Classification criteria for SJIA associated MAS have been validated recently based on the following features: A ferritin level more than 684 ng/mL plus presence of two of the following: platelet count ≤ 181,000/mm3, fibrinogen ≤ 360 mg/dL, aspartate aminotransferase > 48 IU/L, and triglyceride > 156 mg/dL [14]. Both clinical and laboratory manifestations of our patient were in accordance with these criteria.

Likewise, we have managed the MAS attack by standard treatment protocol. However, the same medications were insufficient in controlling the deterioration of respiratory distress as respiratory insufficiency became more apparent by the time.

Iron deficiency anemia is frequently seen in IPH patients due to alveolar hemorrhagia [5].

Hypochromic microcytic anemia in our patient was attributed to iron deficiency as a consequence of alveolar hemorrhagia and also to the chronic inflammation related decrease in production of haemoglobin. Apparent hemoptysis has never been seen in our case.

Chronic cough, dyspnea, hemoptysis, and fatigue are initial clinical manifestations of IPH and asymptomatic anemia may be seen, occasionally [5]. Diffuse alveolar infiltrations on chest X-ray and ground-glass appearance on chest CT are common radiological findings in the early phase of the disease. Reticulonodular image could be seen after resorption of alveolar hemorrhage in remission phase [5]. In our patient, bilateral alveolar infiltrations in basal segments of the lung followed by reticulonodular pattern were registered on the chest CT.

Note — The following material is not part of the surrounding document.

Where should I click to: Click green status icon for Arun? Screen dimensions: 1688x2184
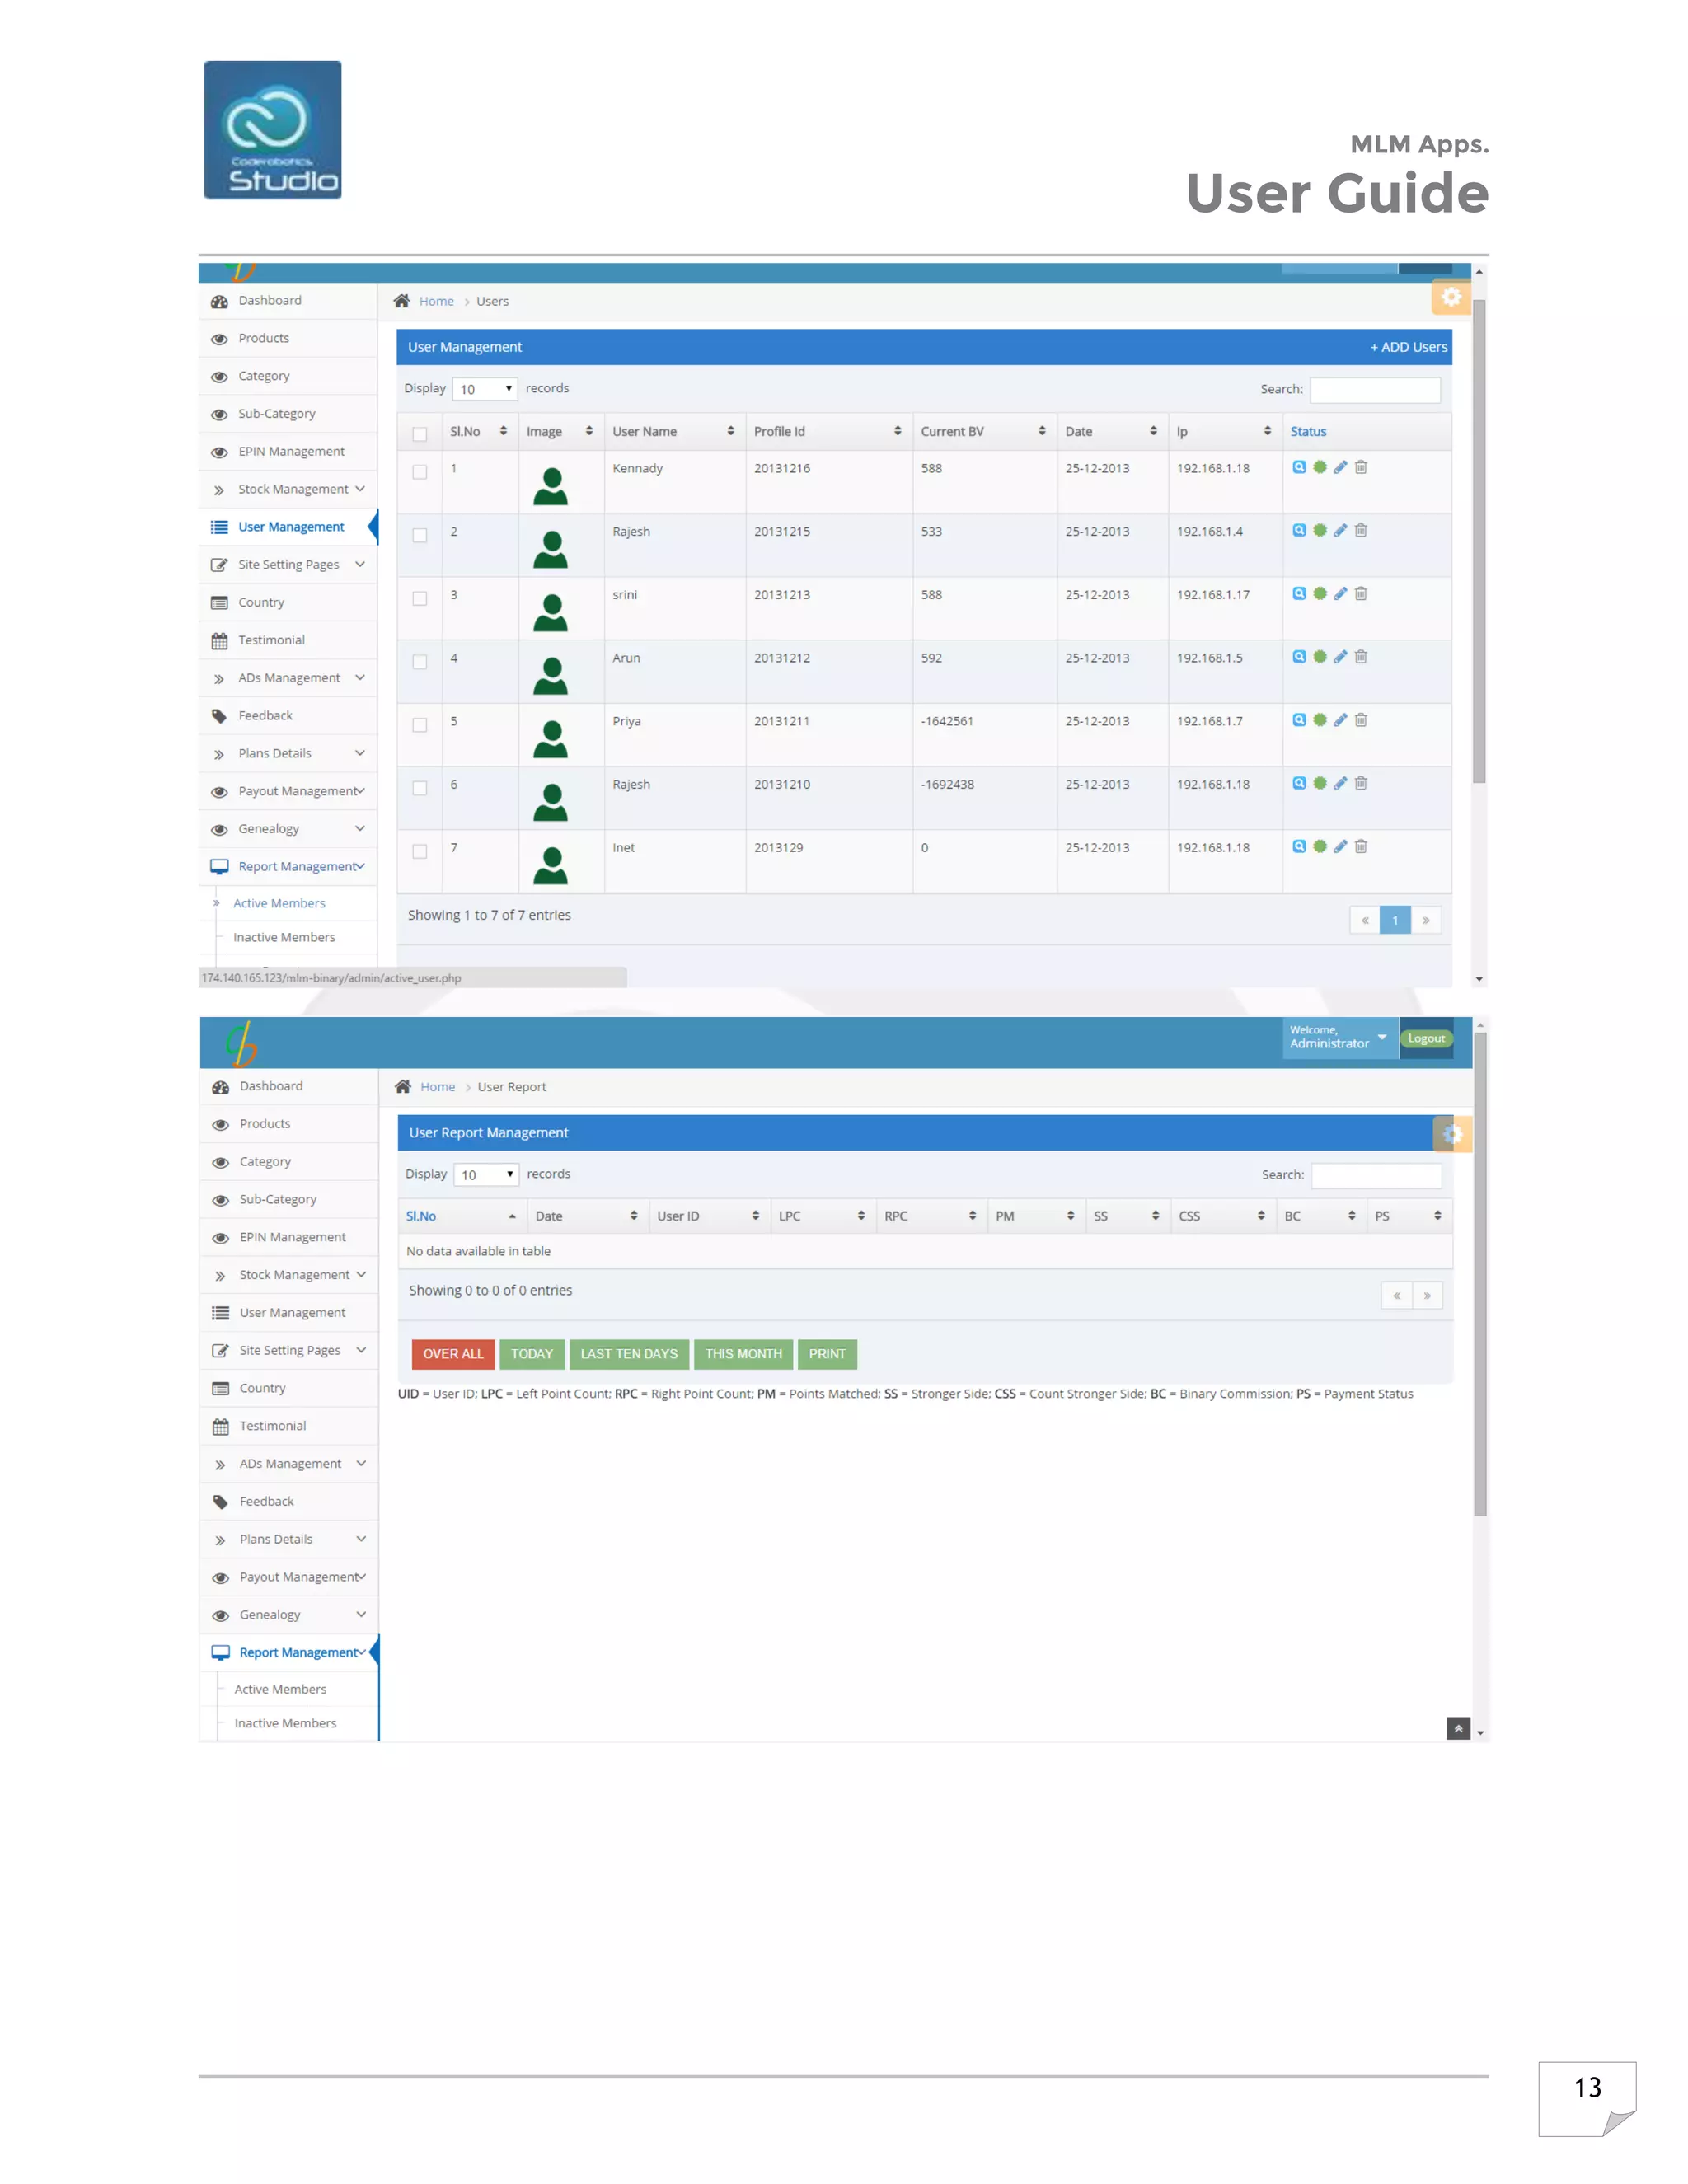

Based on the clinical suspicion, bronchoalveolar lavage was performed and it revealed hemosiderin-laden macrophages.

To the best of our knowledge, this is the first case of IPH with MAS attacks that has been reported in medical literature. Since IPH could be a possible complication of MAS, it should be considered in relapsing MAS patients, particularly in those with respiratory symptoms.

In conclusion, thrombocytopenia and gradually increasing ferritin levels despite the treatment may indicate development of MAS in a SJIA patient. Rheumatologists dealing with chronic diseases should be aware of extraordinary manifestations of these rare diseases, as in our case. For instance, dyspnea, pulmonary infiltrations on chest radiography, and varying degrees of anemia in a SJIA associated recurrent MAS patient should alert the physician for the possibility of IPH. There could be speculations regarding the development of IPH in this particular case; whether it is a consequence of hyperferritinemia of recurrent MAS attacks or this case is an example of a novel autoinflammatory disorder. Reporting bizarre manifestations of rheumatological diseases, especially in suspected autoinflammatory disorders, could lead to definition of new diseases in the era of autoinflammation.

Abbreviations

IPH:Idiopathic pulmonary hemosiderosis
SJIA:Systemic juvenile idiopathic arthritis
BAL:Bronchoalveolar lavage
MAS:Macrophage activation syndrome
MTX:Methotrexate
PAH:Pulmonary arterial hypertension
AP:Alveolar proteinosis
IPL:Interstitial lung disease.

Informed consent has been obtained from the guardian of the patient.

Disclosure

The authors have presented this case as poster presentation in 8th International Congress of Familial Mediterranean Fever and Systemic Autoinflammatory Diseases (2015) Congress (Pediatric Rheumatology 2015, 13 (Suppl 1):P54).

Competing Interests

The authors declare that there is no conflict of interests.